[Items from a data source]
===
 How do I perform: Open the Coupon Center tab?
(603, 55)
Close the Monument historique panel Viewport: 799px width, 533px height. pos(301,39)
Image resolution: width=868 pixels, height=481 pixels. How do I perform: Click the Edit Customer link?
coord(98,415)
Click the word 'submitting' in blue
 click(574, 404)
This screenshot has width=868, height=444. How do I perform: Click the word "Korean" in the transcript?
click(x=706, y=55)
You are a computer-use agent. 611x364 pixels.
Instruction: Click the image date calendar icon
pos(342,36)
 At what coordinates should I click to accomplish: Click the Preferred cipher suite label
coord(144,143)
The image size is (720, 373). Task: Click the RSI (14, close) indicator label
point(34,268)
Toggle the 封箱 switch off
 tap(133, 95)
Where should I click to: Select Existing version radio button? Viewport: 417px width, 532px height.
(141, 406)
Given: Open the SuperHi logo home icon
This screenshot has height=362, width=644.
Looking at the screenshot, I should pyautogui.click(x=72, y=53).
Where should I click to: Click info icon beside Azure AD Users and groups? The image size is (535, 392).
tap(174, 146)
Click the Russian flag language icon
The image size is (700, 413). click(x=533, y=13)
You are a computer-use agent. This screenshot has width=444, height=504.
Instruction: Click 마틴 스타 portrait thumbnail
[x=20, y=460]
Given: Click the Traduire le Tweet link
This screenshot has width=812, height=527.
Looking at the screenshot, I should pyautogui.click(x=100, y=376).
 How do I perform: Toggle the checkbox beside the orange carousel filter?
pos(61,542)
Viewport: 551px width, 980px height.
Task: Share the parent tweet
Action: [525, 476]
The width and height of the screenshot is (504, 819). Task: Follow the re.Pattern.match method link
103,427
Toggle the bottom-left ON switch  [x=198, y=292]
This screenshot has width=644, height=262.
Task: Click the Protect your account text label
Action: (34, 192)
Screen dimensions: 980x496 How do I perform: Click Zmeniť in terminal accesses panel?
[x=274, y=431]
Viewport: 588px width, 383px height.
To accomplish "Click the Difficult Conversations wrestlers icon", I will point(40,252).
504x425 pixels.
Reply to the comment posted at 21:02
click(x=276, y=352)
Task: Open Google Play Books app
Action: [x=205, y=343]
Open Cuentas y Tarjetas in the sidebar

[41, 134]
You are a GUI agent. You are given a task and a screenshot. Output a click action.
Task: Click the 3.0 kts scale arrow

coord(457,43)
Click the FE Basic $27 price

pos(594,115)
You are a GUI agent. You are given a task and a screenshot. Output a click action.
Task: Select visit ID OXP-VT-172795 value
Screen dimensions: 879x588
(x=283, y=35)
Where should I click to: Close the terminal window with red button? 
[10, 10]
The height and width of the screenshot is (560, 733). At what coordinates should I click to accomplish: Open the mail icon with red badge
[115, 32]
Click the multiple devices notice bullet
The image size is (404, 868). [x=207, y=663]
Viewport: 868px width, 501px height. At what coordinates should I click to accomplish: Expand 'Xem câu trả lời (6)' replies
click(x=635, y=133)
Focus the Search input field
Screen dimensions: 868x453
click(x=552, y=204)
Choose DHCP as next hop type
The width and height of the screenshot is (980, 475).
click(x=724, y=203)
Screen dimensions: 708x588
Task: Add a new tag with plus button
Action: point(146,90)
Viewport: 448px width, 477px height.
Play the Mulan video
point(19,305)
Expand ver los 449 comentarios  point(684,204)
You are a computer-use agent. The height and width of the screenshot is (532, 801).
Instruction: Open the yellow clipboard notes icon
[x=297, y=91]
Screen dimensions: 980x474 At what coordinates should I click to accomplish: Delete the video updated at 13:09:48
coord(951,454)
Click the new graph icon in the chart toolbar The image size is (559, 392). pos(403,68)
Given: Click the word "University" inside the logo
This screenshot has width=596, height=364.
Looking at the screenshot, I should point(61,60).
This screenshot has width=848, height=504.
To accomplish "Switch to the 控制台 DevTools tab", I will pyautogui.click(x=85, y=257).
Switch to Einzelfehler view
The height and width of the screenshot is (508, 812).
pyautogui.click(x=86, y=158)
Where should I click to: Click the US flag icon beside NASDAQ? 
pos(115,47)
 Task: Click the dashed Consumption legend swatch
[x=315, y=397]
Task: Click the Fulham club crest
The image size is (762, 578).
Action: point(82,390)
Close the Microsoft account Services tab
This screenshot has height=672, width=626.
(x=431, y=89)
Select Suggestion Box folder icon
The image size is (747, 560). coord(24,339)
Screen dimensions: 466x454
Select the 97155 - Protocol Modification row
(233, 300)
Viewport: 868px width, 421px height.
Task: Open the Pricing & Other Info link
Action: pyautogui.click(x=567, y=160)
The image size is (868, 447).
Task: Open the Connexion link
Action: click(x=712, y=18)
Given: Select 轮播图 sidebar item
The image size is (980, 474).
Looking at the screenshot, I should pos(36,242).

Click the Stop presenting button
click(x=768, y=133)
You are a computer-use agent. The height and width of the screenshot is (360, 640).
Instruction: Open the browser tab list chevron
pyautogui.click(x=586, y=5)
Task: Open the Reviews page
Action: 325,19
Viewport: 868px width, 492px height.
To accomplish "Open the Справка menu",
===
# EXERCISE OBJECTIVE
Using only the entries above, output the line with "Given: Select 轮播图 sidebar item", the line with "is (360, 640).", and all lines between them, exactly as they stand.

# RESULT OF THE EXERCISE
Given: Select 轮播图 sidebar item
The image size is (980, 474).
Looking at the screenshot, I should pos(36,242).

Click the Stop presenting button
click(x=768, y=133)
You are a computer-use agent. The height and width of the screenshot is (360, 640).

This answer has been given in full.